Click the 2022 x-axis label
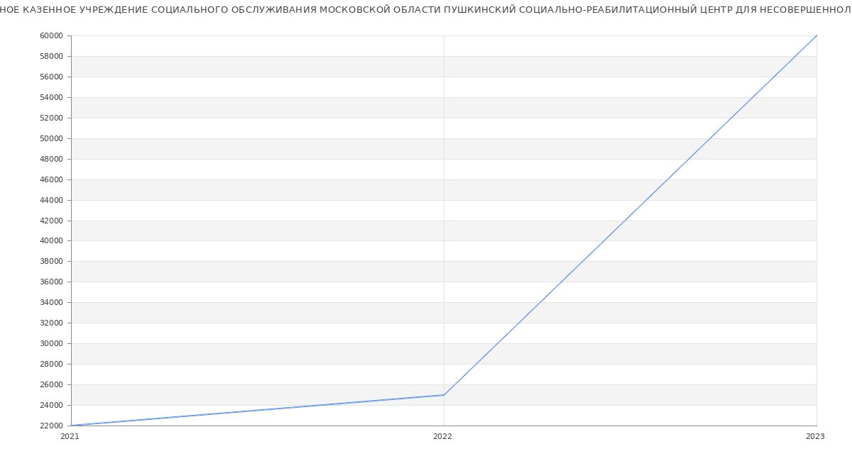This screenshot has width=852, height=461. pyautogui.click(x=442, y=437)
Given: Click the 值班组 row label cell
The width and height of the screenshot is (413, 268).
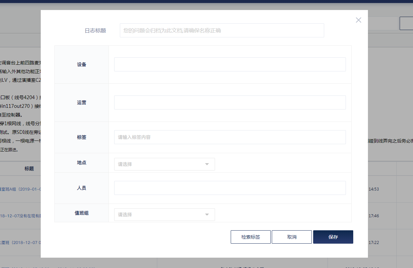Looking at the screenshot, I should [81, 213].
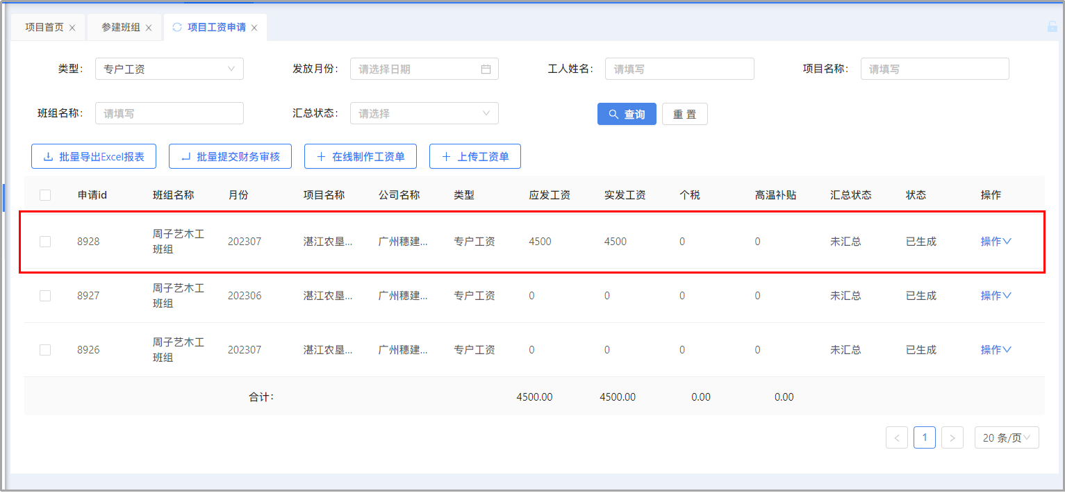Click refresh icon on 项目工资申请 tab
This screenshot has height=493, width=1065.
coord(177,27)
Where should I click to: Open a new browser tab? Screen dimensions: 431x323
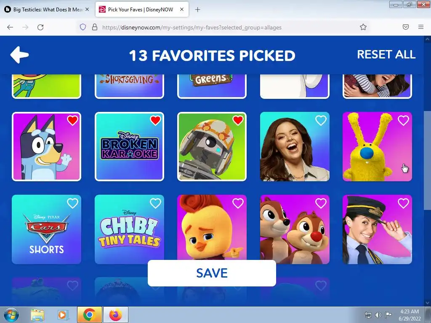198,10
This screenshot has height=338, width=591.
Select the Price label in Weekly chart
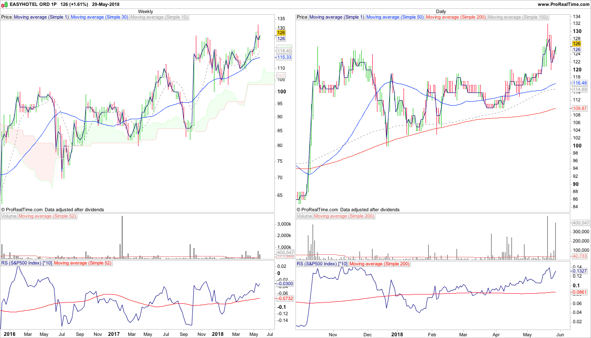click(x=7, y=17)

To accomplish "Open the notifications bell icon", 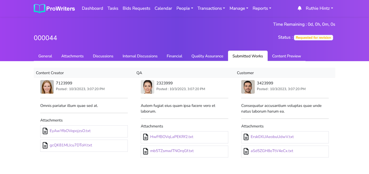I will tap(299, 8).
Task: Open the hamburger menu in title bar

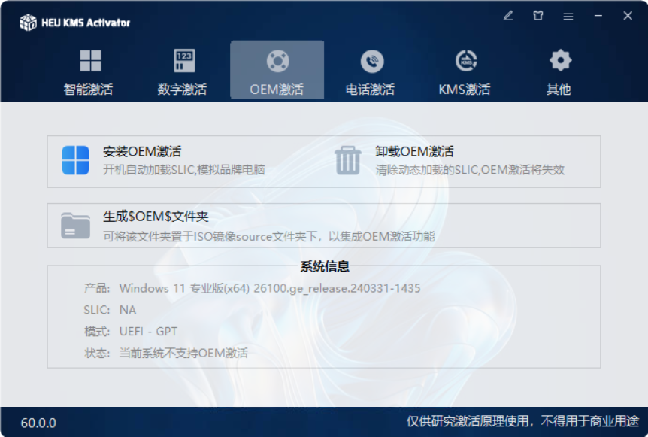Action: point(568,15)
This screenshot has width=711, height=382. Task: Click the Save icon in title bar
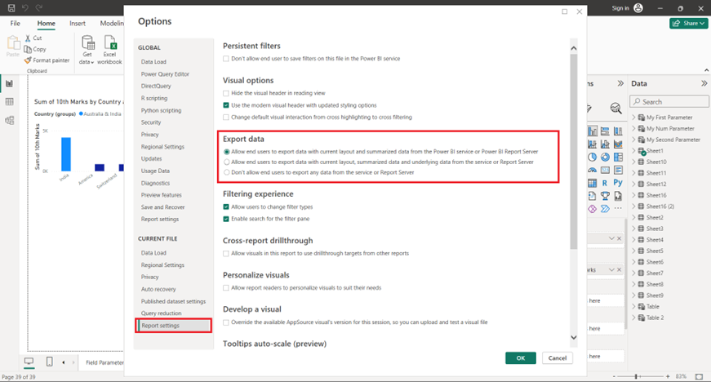pos(11,8)
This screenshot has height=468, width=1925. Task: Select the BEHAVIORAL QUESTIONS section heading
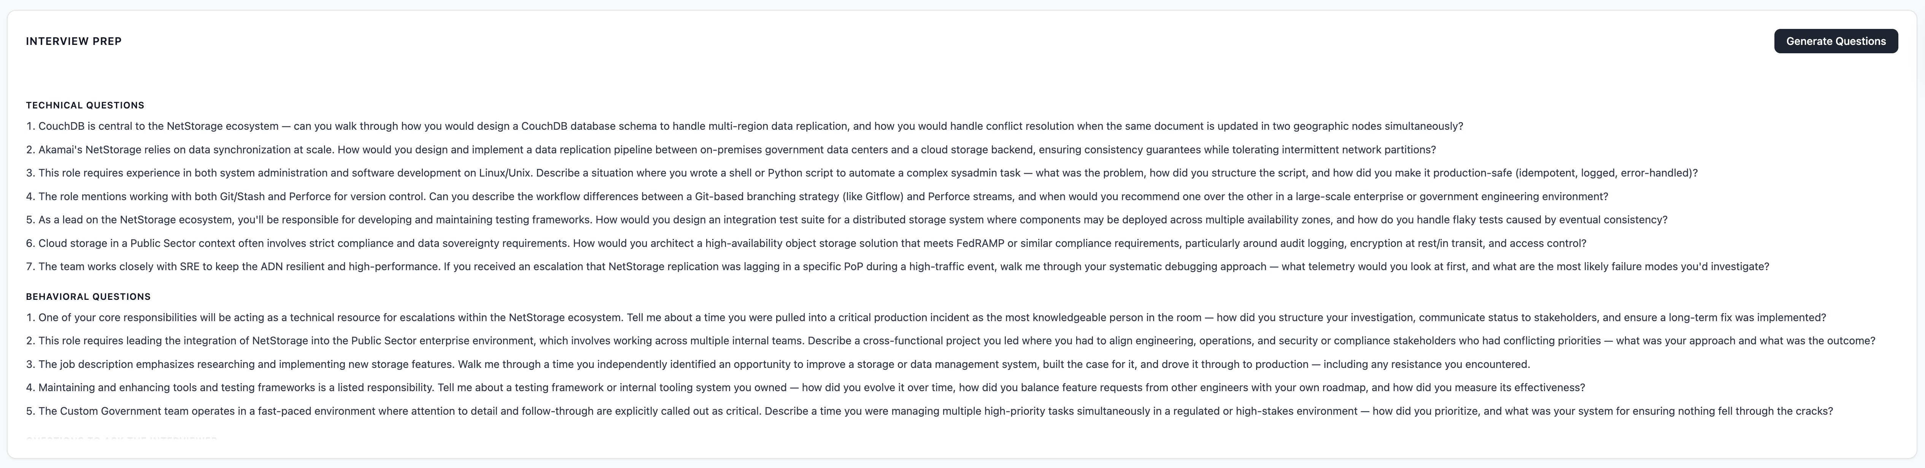[x=88, y=297]
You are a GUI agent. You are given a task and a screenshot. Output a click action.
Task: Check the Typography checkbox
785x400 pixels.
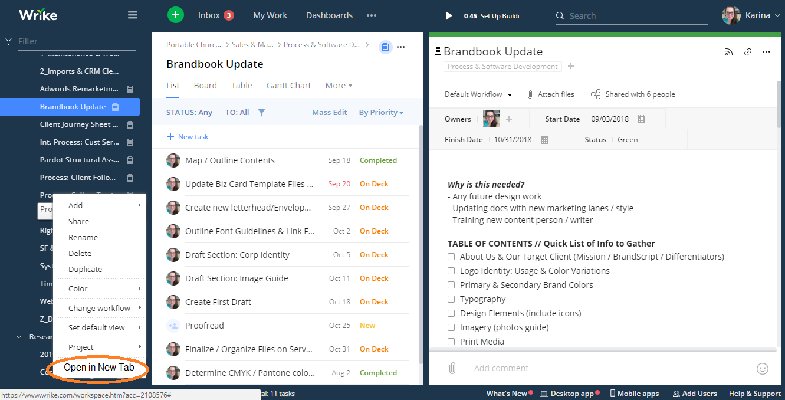point(451,299)
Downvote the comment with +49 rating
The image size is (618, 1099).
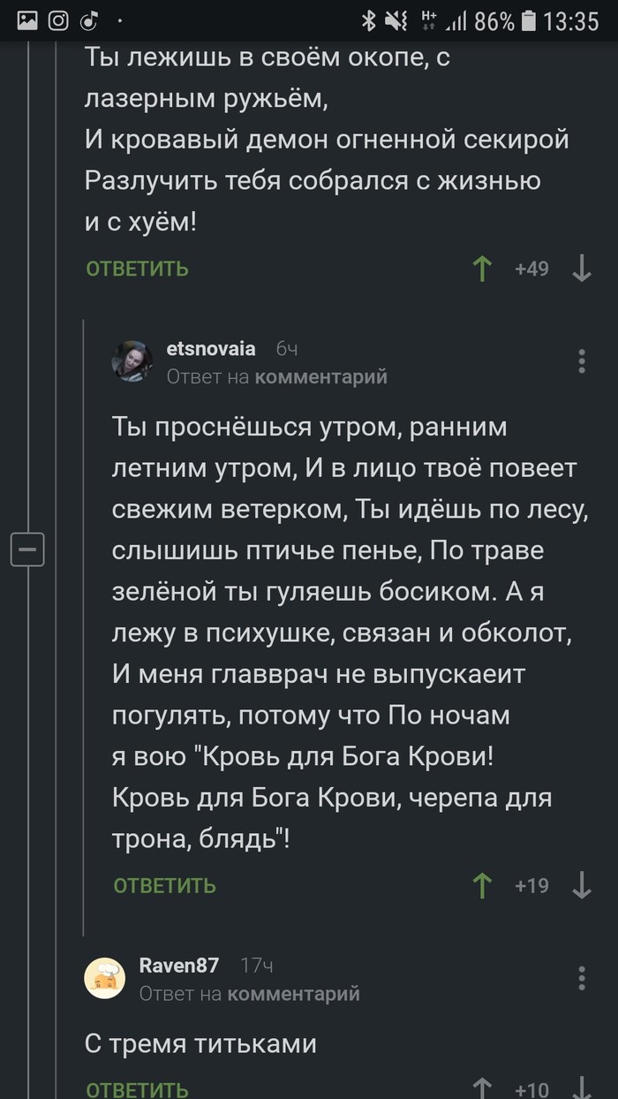(582, 269)
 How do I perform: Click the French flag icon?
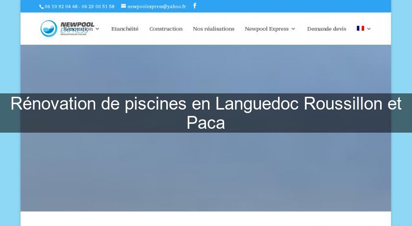point(360,28)
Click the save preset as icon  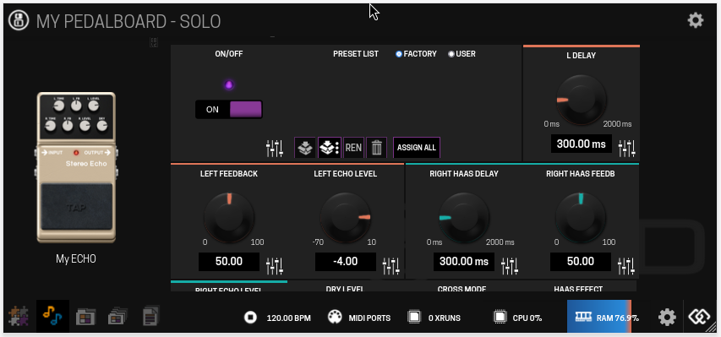330,148
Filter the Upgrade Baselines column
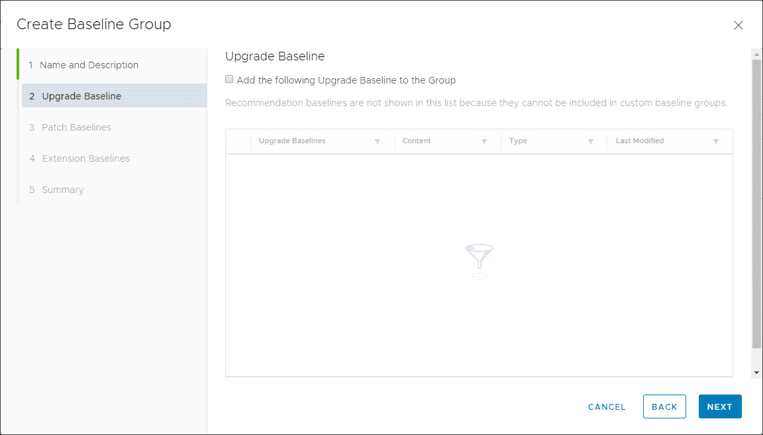 [x=378, y=141]
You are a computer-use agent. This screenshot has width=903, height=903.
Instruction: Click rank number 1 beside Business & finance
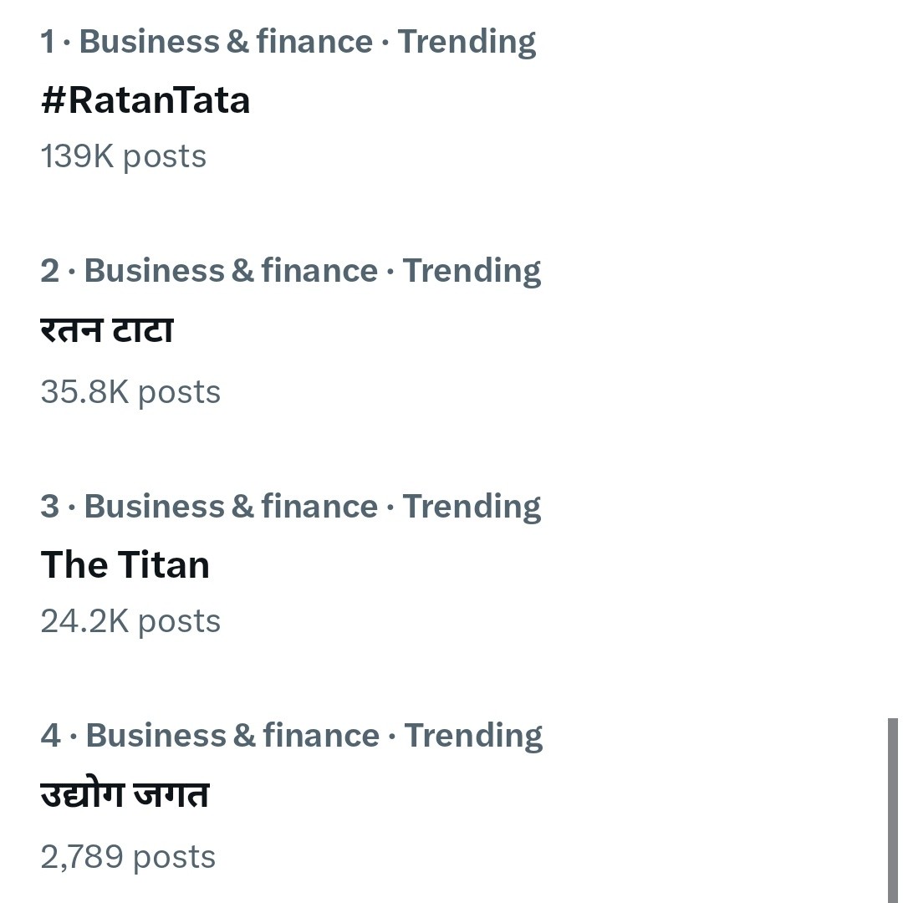coord(47,42)
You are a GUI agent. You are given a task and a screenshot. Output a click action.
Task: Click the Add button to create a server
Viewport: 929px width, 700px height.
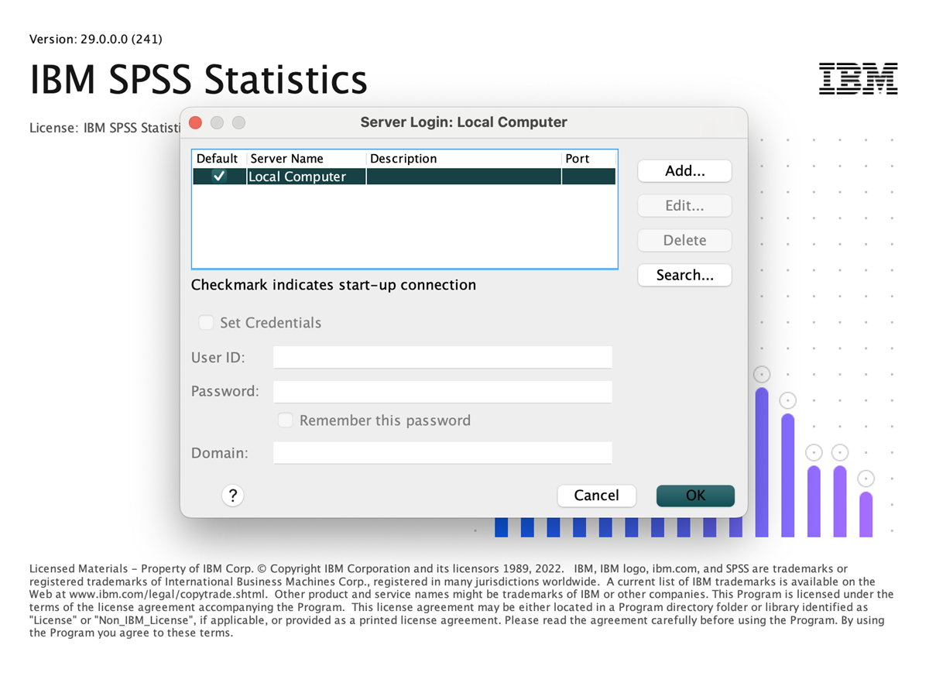coord(684,170)
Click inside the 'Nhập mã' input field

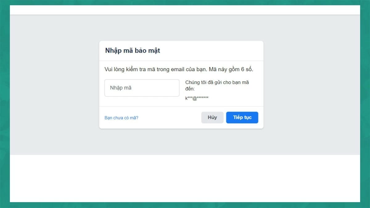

□ □ □ □ □

## THE TASK
Write out again the lines from the one with "Filter the Upgrade Baselines column" through the end of the records exactly, without any of the pictures.

## OUTPUT OF THE TASK
Filter the Upgrade Baselines column
 [x=378, y=141]
You are a computer-use agent. This screenshot has width=903, height=903.
Instruction: Click rank number 1 beside Business & finance
coord(47,42)
You are a GUI agent. You are given a task and a screenshot. Output a click action.
Task: Click the Add button to create a server
Viewport: 929px width, 700px height.
coord(684,170)
Click inside the 'Nhập mã' input field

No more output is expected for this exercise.